Hi Neil,

Just to say, I agree with Brian totally! I've been (violently and
forcefully) exposed to MOF tools in the past, and at every turn my
thought was "the Haskell would be clearer, shorter and executable!"


This is true only for programming in the small, isn't it?
Furthermore, from my point of view Haskell code is very clear if we
talk about computations, in contrast the dependencies of data modelling
are harder to overview. Humans just like pictures :) Not everybody is
a hardcore Haskell hacker.

Brian, but don't you think that you have to write a lot
> of boilerplate code in Haskell?

Can you give an example?
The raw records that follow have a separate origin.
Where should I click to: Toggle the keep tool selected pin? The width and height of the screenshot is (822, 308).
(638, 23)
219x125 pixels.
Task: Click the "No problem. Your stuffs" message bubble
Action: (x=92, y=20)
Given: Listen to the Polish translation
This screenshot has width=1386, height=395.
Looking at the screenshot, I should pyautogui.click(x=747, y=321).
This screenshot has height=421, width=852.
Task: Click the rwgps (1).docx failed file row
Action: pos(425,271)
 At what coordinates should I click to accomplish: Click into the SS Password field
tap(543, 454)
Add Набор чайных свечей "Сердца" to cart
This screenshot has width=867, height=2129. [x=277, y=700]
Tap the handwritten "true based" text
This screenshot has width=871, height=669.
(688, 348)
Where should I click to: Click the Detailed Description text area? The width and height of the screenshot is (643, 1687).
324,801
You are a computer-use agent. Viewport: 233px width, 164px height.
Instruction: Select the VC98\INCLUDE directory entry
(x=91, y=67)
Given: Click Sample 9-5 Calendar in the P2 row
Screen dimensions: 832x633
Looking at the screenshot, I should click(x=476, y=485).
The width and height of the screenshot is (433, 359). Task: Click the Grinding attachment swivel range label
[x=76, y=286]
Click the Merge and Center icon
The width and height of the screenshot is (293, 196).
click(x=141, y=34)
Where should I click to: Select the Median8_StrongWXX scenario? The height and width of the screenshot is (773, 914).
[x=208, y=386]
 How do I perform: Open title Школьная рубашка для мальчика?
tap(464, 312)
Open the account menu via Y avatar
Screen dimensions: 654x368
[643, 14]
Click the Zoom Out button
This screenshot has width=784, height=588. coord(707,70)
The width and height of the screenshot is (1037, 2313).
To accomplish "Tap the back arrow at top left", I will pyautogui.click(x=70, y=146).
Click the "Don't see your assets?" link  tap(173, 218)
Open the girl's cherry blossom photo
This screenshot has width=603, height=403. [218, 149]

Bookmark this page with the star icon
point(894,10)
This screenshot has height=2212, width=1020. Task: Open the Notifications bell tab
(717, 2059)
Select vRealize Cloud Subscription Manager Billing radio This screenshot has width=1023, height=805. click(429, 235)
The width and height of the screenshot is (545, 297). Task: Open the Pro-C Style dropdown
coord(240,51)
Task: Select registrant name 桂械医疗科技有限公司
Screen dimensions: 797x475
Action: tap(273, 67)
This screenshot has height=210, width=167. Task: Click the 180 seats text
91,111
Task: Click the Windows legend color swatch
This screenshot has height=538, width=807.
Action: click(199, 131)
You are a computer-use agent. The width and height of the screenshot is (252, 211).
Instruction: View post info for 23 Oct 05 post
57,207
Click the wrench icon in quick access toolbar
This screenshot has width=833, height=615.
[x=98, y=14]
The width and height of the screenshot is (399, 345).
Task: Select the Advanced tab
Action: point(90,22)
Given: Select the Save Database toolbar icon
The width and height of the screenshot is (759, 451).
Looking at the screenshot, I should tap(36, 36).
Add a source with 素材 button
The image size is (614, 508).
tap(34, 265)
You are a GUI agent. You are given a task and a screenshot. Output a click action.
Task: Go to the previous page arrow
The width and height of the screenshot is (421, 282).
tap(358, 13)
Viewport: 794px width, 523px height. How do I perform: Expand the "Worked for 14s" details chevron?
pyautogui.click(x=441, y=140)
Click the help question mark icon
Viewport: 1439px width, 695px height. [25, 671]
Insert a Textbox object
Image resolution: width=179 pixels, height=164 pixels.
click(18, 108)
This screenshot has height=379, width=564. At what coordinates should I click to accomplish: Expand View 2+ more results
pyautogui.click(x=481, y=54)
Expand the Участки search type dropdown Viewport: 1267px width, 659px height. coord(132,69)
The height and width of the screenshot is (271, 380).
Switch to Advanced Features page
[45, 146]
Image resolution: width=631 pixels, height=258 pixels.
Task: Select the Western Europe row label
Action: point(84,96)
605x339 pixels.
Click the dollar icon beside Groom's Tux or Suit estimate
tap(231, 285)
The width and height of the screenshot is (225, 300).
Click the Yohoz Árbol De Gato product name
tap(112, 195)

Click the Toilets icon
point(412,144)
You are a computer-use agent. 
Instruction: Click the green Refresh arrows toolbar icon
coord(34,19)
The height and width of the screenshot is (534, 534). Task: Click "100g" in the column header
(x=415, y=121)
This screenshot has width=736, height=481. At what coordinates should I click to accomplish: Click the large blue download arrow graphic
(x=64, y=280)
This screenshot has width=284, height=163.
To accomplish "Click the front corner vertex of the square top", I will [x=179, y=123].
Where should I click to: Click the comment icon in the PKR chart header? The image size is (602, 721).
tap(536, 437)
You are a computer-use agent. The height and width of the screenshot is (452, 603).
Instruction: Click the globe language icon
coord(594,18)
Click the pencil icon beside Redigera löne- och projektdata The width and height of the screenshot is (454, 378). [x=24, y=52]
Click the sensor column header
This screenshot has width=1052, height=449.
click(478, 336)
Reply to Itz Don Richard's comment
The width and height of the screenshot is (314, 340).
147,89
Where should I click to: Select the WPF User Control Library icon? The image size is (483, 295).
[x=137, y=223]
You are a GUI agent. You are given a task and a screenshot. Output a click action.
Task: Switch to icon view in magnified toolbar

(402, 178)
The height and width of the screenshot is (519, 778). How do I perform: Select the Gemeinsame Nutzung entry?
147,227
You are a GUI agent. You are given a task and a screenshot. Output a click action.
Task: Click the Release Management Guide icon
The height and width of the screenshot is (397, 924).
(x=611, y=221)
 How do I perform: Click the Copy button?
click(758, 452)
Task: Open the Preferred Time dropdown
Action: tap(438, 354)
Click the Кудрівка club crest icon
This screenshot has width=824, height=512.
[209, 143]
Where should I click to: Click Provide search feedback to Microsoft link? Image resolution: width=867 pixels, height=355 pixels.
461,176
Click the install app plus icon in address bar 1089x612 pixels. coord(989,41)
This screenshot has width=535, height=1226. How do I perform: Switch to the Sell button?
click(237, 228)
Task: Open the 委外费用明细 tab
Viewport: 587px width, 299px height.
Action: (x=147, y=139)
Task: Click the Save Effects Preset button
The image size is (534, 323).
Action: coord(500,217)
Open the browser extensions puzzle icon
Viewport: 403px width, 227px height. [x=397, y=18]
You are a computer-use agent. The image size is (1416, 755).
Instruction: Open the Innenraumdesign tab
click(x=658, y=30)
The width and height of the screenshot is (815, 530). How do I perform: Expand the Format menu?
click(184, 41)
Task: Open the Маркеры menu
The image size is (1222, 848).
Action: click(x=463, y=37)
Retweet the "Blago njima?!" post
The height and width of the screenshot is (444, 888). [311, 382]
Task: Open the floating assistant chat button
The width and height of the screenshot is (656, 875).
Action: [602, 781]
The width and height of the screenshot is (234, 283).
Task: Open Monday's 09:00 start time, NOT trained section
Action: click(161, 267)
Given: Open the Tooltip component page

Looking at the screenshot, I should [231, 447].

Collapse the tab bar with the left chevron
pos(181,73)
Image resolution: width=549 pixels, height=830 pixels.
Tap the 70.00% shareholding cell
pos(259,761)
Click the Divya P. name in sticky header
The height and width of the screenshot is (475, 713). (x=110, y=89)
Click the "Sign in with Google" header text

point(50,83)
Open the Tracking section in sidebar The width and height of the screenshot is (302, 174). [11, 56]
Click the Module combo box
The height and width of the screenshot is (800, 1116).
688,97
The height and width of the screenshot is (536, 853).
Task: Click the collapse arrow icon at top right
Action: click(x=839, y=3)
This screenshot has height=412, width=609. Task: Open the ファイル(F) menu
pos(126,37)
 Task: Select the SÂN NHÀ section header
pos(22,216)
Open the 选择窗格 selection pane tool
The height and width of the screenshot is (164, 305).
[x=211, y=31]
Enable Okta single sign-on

Usually higher order functions, monads,
laziness etc can combine to make the boilerplate minimal, if not
invisible. This is exactly the kind of problem haskell-cafe will excel
at.


I do not mean the code per se. I was talking more about structure,
modules, comments, ... Haskell hackers have invented a lot of cool
stuff to make their life easier, however this stuff often is complicated
to understand :-) or not standard compliant.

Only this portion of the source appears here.